YOUR GOAL:
Return all the entries below exactly as they were given.

Dataset entries

══════════════════════════════

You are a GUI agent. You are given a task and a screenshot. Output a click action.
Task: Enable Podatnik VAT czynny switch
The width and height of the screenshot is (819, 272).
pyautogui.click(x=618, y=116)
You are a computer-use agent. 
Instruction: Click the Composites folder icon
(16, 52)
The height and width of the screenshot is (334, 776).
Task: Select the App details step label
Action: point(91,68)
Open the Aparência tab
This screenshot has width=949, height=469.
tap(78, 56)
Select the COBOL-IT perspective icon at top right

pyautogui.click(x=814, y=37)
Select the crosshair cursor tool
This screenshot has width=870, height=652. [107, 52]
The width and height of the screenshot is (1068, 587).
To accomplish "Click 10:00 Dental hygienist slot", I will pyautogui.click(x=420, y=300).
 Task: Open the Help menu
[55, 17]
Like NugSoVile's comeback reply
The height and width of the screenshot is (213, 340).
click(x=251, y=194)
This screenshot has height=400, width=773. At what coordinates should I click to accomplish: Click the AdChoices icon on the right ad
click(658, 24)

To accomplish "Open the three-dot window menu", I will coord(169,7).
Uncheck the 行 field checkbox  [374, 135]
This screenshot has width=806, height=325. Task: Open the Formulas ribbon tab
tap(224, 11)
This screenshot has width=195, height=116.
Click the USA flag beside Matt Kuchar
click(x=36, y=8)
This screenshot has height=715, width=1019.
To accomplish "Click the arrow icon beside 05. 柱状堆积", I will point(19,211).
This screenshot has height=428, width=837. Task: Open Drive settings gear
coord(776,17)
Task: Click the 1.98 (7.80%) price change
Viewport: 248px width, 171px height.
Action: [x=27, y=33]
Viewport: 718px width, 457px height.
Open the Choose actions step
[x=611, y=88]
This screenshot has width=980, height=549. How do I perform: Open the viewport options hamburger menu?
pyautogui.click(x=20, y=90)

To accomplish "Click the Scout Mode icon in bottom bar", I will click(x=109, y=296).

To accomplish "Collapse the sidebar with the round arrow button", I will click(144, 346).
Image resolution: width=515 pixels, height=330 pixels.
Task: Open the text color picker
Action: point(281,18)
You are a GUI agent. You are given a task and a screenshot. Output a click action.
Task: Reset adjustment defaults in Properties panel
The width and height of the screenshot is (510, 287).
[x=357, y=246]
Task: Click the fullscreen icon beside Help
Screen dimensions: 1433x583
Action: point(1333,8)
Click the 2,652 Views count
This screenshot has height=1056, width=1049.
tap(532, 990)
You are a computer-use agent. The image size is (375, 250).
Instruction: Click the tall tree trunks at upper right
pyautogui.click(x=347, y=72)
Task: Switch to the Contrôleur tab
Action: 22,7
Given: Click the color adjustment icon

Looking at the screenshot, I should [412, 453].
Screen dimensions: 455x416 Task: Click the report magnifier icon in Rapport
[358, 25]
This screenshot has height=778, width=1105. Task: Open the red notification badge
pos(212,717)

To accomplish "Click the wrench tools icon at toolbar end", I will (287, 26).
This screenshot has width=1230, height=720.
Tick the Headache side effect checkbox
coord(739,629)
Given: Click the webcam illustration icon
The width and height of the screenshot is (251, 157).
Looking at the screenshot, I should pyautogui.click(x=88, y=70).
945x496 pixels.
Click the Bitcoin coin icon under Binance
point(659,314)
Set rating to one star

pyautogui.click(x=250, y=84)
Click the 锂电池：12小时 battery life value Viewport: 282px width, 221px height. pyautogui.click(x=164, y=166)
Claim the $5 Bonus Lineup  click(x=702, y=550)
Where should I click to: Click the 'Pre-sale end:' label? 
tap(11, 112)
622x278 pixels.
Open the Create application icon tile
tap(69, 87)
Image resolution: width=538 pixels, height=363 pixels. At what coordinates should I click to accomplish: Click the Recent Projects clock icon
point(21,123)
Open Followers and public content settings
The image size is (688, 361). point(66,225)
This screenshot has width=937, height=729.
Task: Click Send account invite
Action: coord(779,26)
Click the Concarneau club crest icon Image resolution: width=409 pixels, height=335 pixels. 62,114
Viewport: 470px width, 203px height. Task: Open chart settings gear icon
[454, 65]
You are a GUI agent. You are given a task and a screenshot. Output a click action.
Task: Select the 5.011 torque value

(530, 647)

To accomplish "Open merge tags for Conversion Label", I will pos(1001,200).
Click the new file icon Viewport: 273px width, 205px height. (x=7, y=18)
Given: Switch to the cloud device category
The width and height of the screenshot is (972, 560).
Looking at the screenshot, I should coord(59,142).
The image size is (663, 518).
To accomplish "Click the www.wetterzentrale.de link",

══════════════════════════════

EXERCISE ANSWER:
You are a GUI agent. You are given a task and a screenshot. Output a click action.
Task: Enable Podatnik VAT czynny switch
The width and height of the screenshot is (819, 272).
pyautogui.click(x=618, y=116)
You are a computer-use agent. 
Instruction: Click the Composites folder icon
(16, 52)
The height and width of the screenshot is (334, 776).
Task: Select the App details step label
Action: point(91,68)
Open the Aparência tab
This screenshot has width=949, height=469.
tap(78, 56)
Select the COBOL-IT perspective icon at top right

pyautogui.click(x=814, y=37)
Select the crosshair cursor tool
This screenshot has width=870, height=652. [107, 52]
The width and height of the screenshot is (1068, 587).
To accomplish "Click 10:00 Dental hygienist slot", I will pyautogui.click(x=420, y=300).
 Task: Open the Help menu
[55, 17]
Like NugSoVile's comeback reply
The height and width of the screenshot is (213, 340).
click(x=251, y=194)
This screenshot has height=400, width=773. At what coordinates should I click to accomplish: Click the AdChoices icon on the right ad
click(658, 24)

To accomplish "Open the three-dot window menu", I will coord(169,7).
Uncheck the 行 field checkbox  [374, 135]
This screenshot has width=806, height=325. Task: Open the Formulas ribbon tab
tap(224, 11)
This screenshot has width=195, height=116.
Click the USA flag beside Matt Kuchar
click(x=36, y=8)
This screenshot has height=715, width=1019.
To accomplish "Click the arrow icon beside 05. 柱状堆积", I will point(19,211).
This screenshot has height=428, width=837. Task: Open Drive settings gear
coord(776,17)
Task: Click the 1.98 (7.80%) price change
Viewport: 248px width, 171px height.
Action: [x=27, y=33]
Viewport: 718px width, 457px height.
Open the Choose actions step
[x=611, y=88]
This screenshot has width=980, height=549. How do I perform: Open the viewport options hamburger menu?
pyautogui.click(x=20, y=90)

To accomplish "Click the Scout Mode icon in bottom bar", I will click(x=109, y=296).

To accomplish "Collapse the sidebar with the round arrow button", I will click(144, 346).
Image resolution: width=515 pixels, height=330 pixels.
Task: Open the text color picker
Action: point(281,18)
You are a GUI agent. You are given a task and a screenshot. Output a click action.
Task: Reset adjustment defaults in Properties panel
The width and height of the screenshot is (510, 287).
[x=357, y=246]
Task: Click the fullscreen icon beside Help
Screen dimensions: 1433x583
Action: point(1333,8)
Click the 2,652 Views count
This screenshot has height=1056, width=1049.
tap(532, 990)
You are a computer-use agent. The image size is (375, 250).
Instruction: Click the tall tree trunks at upper right
pyautogui.click(x=347, y=72)
Task: Switch to the Contrôleur tab
Action: 22,7
Given: Click the color adjustment icon

Looking at the screenshot, I should [412, 453].
Screen dimensions: 455x416 Task: Click the report magnifier icon in Rapport
[358, 25]
This screenshot has height=778, width=1105. Task: Open the red notification badge
pos(212,717)

To accomplish "Click the wrench tools icon at toolbar end", I will (287, 26).
This screenshot has width=1230, height=720.
Tick the Headache side effect checkbox
coord(739,629)
Given: Click the webcam illustration icon
The width and height of the screenshot is (251, 157).
Looking at the screenshot, I should pyautogui.click(x=88, y=70).
945x496 pixels.
Click the Bitcoin coin icon under Binance
point(659,314)
Set rating to one star

pyautogui.click(x=250, y=84)
Click the 锂电池：12小时 battery life value Viewport: 282px width, 221px height. pyautogui.click(x=164, y=166)
Claim the $5 Bonus Lineup  click(x=702, y=550)
Where should I click to: Click the 'Pre-sale end:' label? 
tap(11, 112)
622x278 pixels.
Open the Create application icon tile
tap(69, 87)
Image resolution: width=538 pixels, height=363 pixels. At what coordinates should I click to accomplish: Click the Recent Projects clock icon
point(21,123)
Open Followers and public content settings
The image size is (688, 361). point(66,225)
This screenshot has width=937, height=729.
Task: Click Send account invite
Action: coord(779,26)
Click the Concarneau club crest icon Image resolution: width=409 pixels, height=335 pixels. 62,114
Viewport: 470px width, 203px height. Task: Open chart settings gear icon
[454, 65]
You are a GUI agent. You are given a task and a screenshot. Output a click action.
Task: Select the 5.011 torque value

(530, 647)

To accomplish "Open merge tags for Conversion Label", I will pos(1001,200).
Click the new file icon Viewport: 273px width, 205px height. (x=7, y=18)
Given: Switch to the cloud device category
The width and height of the screenshot is (972, 560).
Looking at the screenshot, I should coord(59,142).
The image size is (663, 518).
To accomplish "Click the www.wetterzentrale.de link",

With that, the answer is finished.